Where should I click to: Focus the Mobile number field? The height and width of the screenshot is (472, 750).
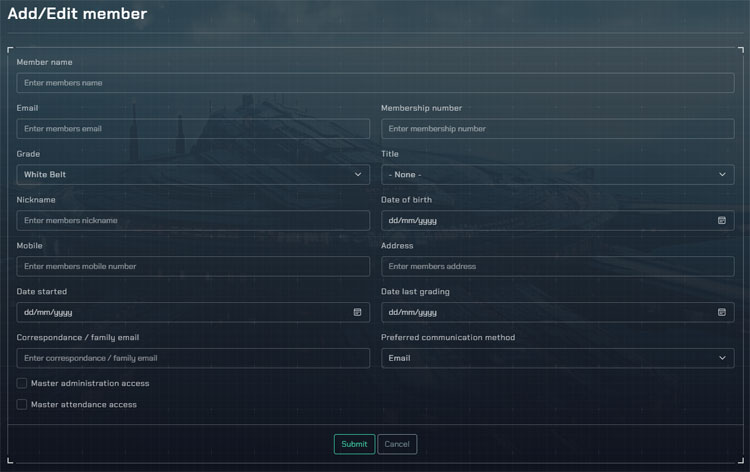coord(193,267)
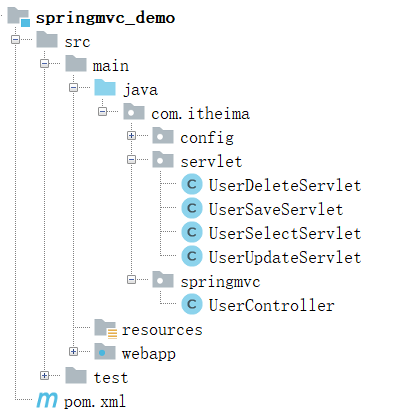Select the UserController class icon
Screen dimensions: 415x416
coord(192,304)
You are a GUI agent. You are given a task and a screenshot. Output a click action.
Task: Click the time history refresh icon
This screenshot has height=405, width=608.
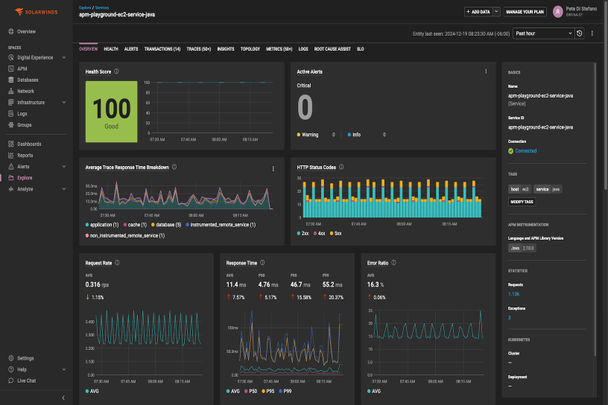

########################################

## Exercise details
Without any pictures, output the entries above exactly as they appear.

## Answer section
Where should I click to: Focus the Mobile number field? The height and width of the screenshot is (472, 750).
coord(193,267)
Select the UserController class icon
Screen dimensions: 415x416
coord(192,304)
You are a GUI agent. You are given a task and a screenshot. Output a click action.
Task: Click the time history refresh icon
This screenshot has height=405, width=608.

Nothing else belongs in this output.